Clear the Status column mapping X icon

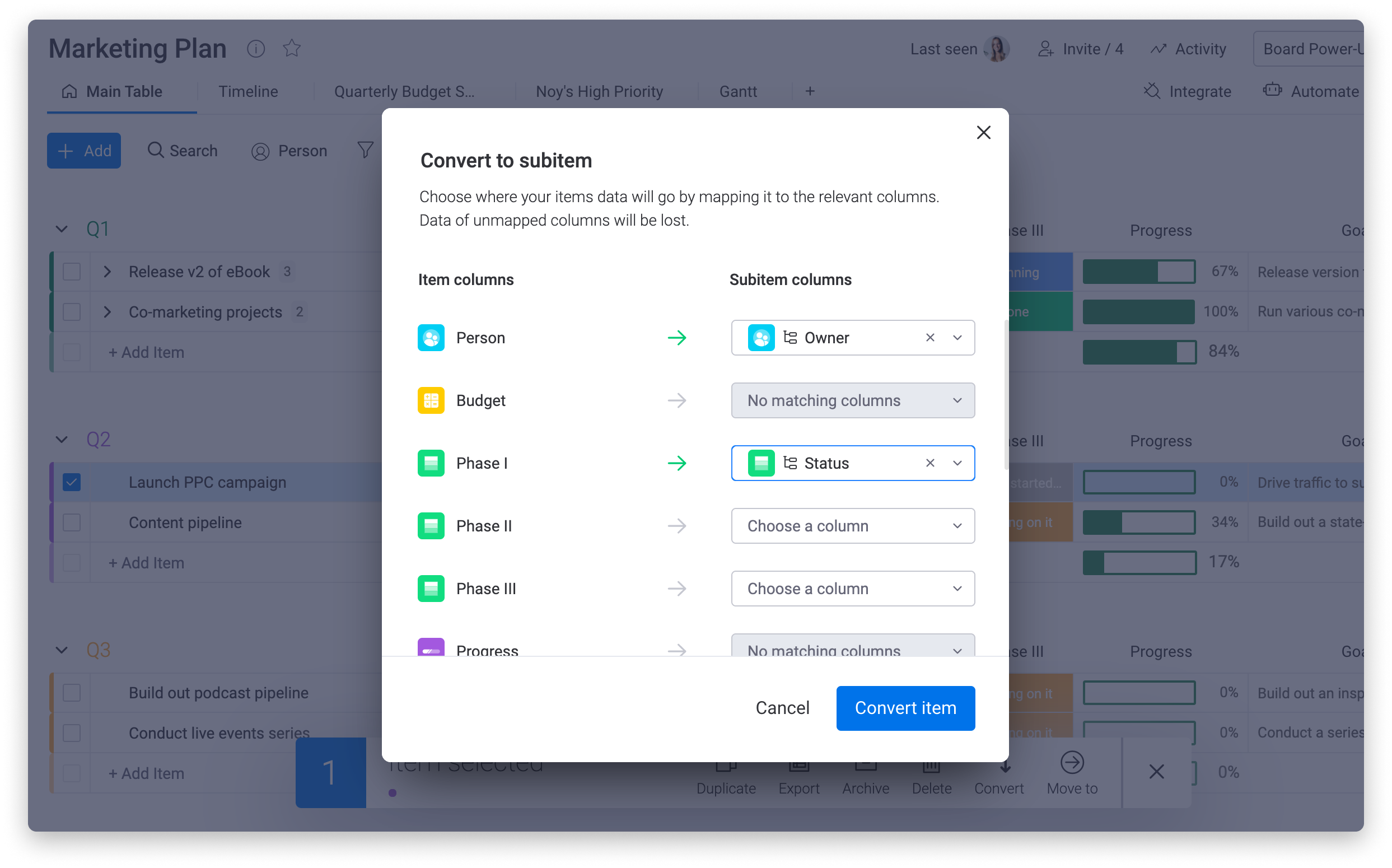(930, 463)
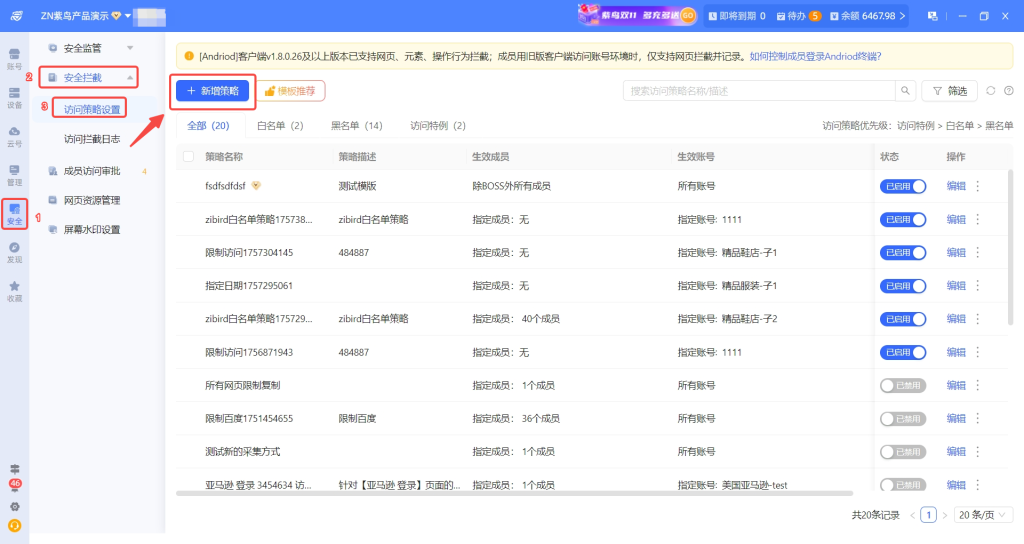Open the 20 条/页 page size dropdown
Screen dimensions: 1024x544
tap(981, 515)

SHORT PROBLEM –
Return each line from the rows above that contains the string "Clear".

REPLY –
Clear the Status column mapping X icon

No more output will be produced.